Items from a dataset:
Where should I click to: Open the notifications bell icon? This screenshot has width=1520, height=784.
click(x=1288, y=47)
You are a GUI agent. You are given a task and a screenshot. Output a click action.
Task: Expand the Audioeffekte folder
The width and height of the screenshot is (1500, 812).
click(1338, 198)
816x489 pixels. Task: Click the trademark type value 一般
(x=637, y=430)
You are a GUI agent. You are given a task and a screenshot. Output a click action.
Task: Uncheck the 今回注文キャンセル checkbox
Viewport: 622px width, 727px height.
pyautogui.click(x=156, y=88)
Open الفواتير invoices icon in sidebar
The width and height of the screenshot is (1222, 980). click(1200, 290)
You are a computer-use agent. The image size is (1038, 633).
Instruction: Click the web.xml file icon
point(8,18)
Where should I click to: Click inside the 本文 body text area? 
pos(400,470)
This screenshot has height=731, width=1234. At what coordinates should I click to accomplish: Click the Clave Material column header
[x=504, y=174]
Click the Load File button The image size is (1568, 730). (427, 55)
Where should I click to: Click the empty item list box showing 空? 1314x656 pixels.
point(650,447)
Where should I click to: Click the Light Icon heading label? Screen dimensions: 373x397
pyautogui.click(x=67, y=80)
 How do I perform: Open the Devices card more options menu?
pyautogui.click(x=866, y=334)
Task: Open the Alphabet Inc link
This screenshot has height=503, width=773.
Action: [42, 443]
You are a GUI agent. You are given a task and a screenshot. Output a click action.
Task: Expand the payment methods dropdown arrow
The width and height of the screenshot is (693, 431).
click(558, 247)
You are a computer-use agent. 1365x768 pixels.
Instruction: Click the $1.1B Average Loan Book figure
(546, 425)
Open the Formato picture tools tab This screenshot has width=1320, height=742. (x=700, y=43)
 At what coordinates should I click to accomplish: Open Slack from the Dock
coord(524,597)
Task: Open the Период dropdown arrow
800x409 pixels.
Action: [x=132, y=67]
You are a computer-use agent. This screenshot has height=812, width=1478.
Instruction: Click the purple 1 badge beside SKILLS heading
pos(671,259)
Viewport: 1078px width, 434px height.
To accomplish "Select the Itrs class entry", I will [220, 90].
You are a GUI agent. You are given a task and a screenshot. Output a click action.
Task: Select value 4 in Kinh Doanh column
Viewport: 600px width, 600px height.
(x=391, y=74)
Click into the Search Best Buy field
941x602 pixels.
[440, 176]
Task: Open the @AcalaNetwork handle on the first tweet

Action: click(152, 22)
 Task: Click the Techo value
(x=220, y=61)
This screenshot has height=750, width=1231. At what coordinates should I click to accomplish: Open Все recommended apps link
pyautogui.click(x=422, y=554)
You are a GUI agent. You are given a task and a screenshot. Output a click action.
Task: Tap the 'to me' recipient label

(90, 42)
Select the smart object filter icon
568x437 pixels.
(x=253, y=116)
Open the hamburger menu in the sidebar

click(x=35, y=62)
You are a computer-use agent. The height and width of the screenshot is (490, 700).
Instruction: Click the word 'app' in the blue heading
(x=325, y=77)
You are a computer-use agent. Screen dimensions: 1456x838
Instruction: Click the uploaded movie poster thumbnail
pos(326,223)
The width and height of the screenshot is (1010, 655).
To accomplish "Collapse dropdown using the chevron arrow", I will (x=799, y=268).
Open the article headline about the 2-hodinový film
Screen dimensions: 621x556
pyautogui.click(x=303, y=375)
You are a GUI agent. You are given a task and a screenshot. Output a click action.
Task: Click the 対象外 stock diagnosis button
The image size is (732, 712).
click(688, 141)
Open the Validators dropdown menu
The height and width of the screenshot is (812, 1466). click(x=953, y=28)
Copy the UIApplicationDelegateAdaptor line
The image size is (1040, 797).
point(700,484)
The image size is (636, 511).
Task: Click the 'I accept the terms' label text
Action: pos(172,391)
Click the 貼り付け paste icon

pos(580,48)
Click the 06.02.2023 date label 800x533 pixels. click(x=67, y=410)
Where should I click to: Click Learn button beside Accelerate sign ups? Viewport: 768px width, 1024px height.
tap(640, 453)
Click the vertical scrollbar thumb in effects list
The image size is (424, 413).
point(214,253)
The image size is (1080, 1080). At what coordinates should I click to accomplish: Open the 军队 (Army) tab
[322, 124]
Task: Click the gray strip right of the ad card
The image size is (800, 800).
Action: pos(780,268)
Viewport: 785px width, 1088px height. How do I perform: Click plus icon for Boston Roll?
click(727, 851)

Work request:
You are asked to copy all of the entries above exactly.

Answer space:
Where should I click to: Open the notifications bell icon? This screenshot has width=1520, height=784.
click(x=1288, y=47)
You are a GUI agent. You are given a task and a screenshot. Output a click action.
Task: Expand the Audioeffekte folder
The width and height of the screenshot is (1500, 812).
click(1338, 198)
816x489 pixels. Task: Click the trademark type value 一般
(x=637, y=430)
You are a GUI agent. You are given a task and a screenshot. Output a click action.
Task: Uncheck the 今回注文キャンセル checkbox
Viewport: 622px width, 727px height.
pyautogui.click(x=156, y=88)
Open الفواتير invoices icon in sidebar
The width and height of the screenshot is (1222, 980). click(1200, 290)
You are a computer-use agent. The image size is (1038, 633).
Instruction: Click the web.xml file icon
point(8,18)
Where should I click to: Click inside the 本文 body text area? 
pos(400,470)
This screenshot has height=731, width=1234. At what coordinates should I click to accomplish: Click the Clave Material column header
[x=504, y=174]
Click the Load File button The image size is (1568, 730). (427, 55)
Where should I click to: Click the empty item list box showing 空? 1314x656 pixels.
point(650,447)
Where should I click to: Click the Light Icon heading label? Screen dimensions: 373x397
pyautogui.click(x=67, y=80)
 How do I perform: Open the Devices card more options menu?
pyautogui.click(x=866, y=334)
Task: Open the Alphabet Inc link
This screenshot has height=503, width=773.
Action: [42, 443]
You are a GUI agent. You are given a task and a screenshot. Output a click action.
Task: Expand the payment methods dropdown arrow
The width and height of the screenshot is (693, 431).
click(558, 247)
You are a computer-use agent. 1365x768 pixels.
Instruction: Click the $1.1B Average Loan Book figure
(546, 425)
Open the Formato picture tools tab This screenshot has width=1320, height=742. (x=700, y=43)
 At what coordinates should I click to accomplish: Open Slack from the Dock
coord(524,597)
Task: Open the Период dropdown arrow
800x409 pixels.
Action: [x=132, y=67]
You are a computer-use agent. This screenshot has height=812, width=1478.
Instruction: Click the purple 1 badge beside SKILLS heading
pos(671,259)
Viewport: 1078px width, 434px height.
To accomplish "Select the Itrs class entry", I will [220, 90].
You are a GUI agent. You are given a task and a screenshot. Output a click action.
Task: Select value 4 in Kinh Doanh column
Viewport: 600px width, 600px height.
(x=391, y=74)
Click into the Search Best Buy field
941x602 pixels.
[440, 176]
Task: Open the @AcalaNetwork handle on the first tweet

Action: click(152, 22)
 Task: Click the Techo value
(x=220, y=61)
This screenshot has height=750, width=1231. At what coordinates should I click to accomplish: Open Все recommended apps link
pyautogui.click(x=422, y=554)
You are a GUI agent. You are given a task and a screenshot. Output a click action.
Task: Tap the 'to me' recipient label

(90, 42)
Select the smart object filter icon
568x437 pixels.
(x=253, y=116)
Open the hamburger menu in the sidebar

click(x=35, y=62)
You are a computer-use agent. The height and width of the screenshot is (490, 700).
Instruction: Click the word 'app' in the blue heading
(x=325, y=77)
You are a computer-use agent. Screen dimensions: 1456x838
Instruction: Click the uploaded movie poster thumbnail
pos(326,223)
The width and height of the screenshot is (1010, 655).
To accomplish "Collapse dropdown using the chevron arrow", I will (x=799, y=268).
Open the article headline about the 2-hodinový film
Screen dimensions: 621x556
pyautogui.click(x=303, y=375)
You are a GUI agent. You are given a task and a screenshot. Output a click action.
Task: Click the 対象外 stock diagnosis button
The image size is (732, 712).
click(688, 141)
Open the Validators dropdown menu
The height and width of the screenshot is (812, 1466). click(x=953, y=28)
Copy the UIApplicationDelegateAdaptor line
The image size is (1040, 797).
point(700,484)
The image size is (636, 511).
Task: Click the 'I accept the terms' label text
Action: pos(172,391)
Click the 貼り付け paste icon

pos(580,48)
Click the 06.02.2023 date label 800x533 pixels. click(x=67, y=410)
Where should I click to: Click Learn button beside Accelerate sign ups? Viewport: 768px width, 1024px height.
tap(640, 453)
Click the vertical scrollbar thumb in effects list
The image size is (424, 413).
point(214,253)
The image size is (1080, 1080). At what coordinates should I click to accomplish: Open the 军队 (Army) tab
[322, 124]
Task: Click the gray strip right of the ad card
The image size is (800, 800).
Action: pos(780,268)
Viewport: 785px width, 1088px height. How do I perform: Click plus icon for Boston Roll?
click(727, 851)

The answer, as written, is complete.